● Provided information:
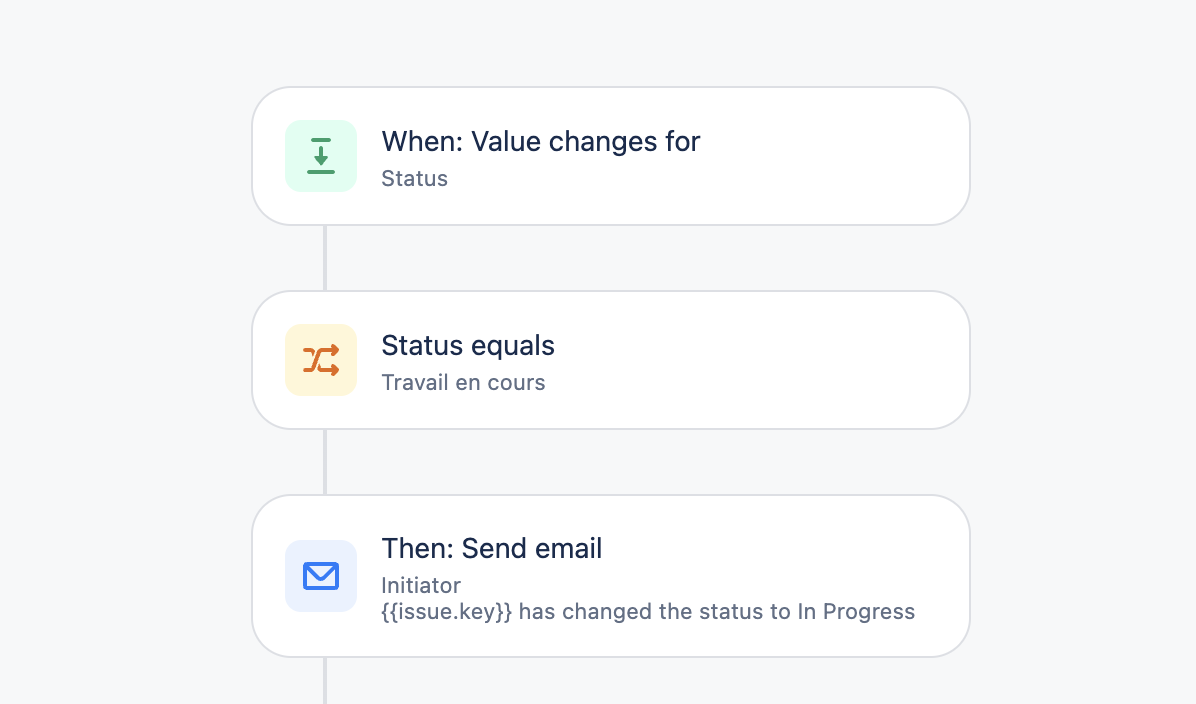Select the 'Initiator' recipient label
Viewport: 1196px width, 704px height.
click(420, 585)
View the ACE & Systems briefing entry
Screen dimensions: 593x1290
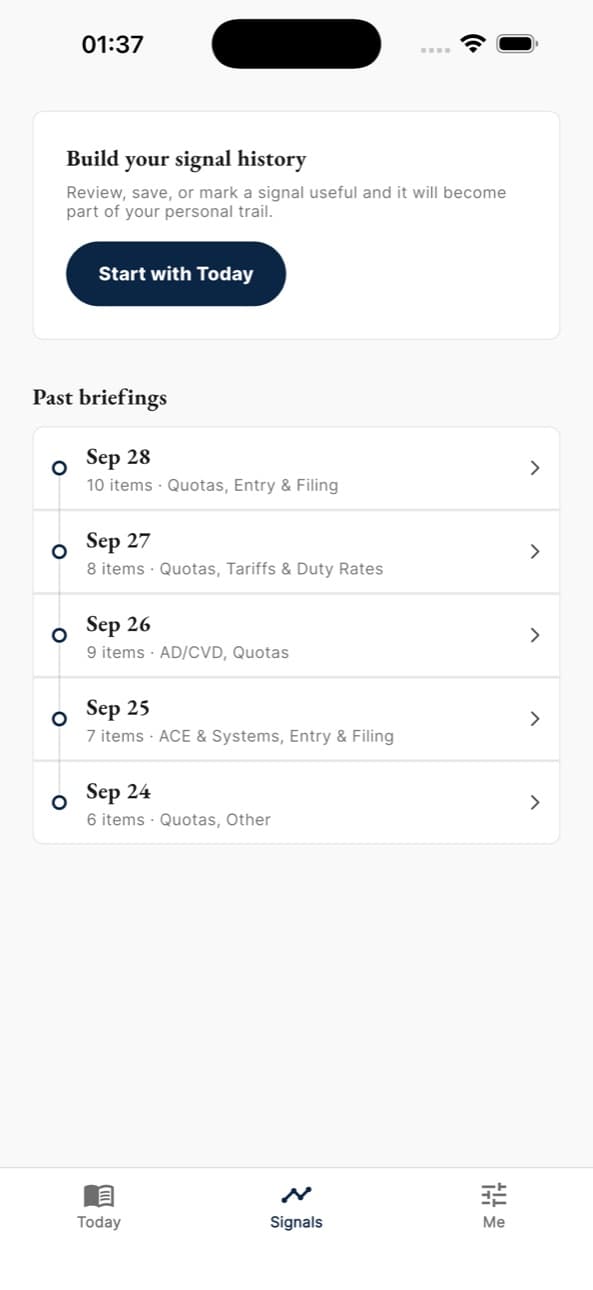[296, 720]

● Task requirements: Exactly those lines that run from the line holding "View the ACE & Systems briefing entry" to the end of the listing above, both included, are to be reproduced, with pictures left out.

● Answer section:
View the ACE & Systems briefing entry
Screen dimensions: 593x1290
[296, 720]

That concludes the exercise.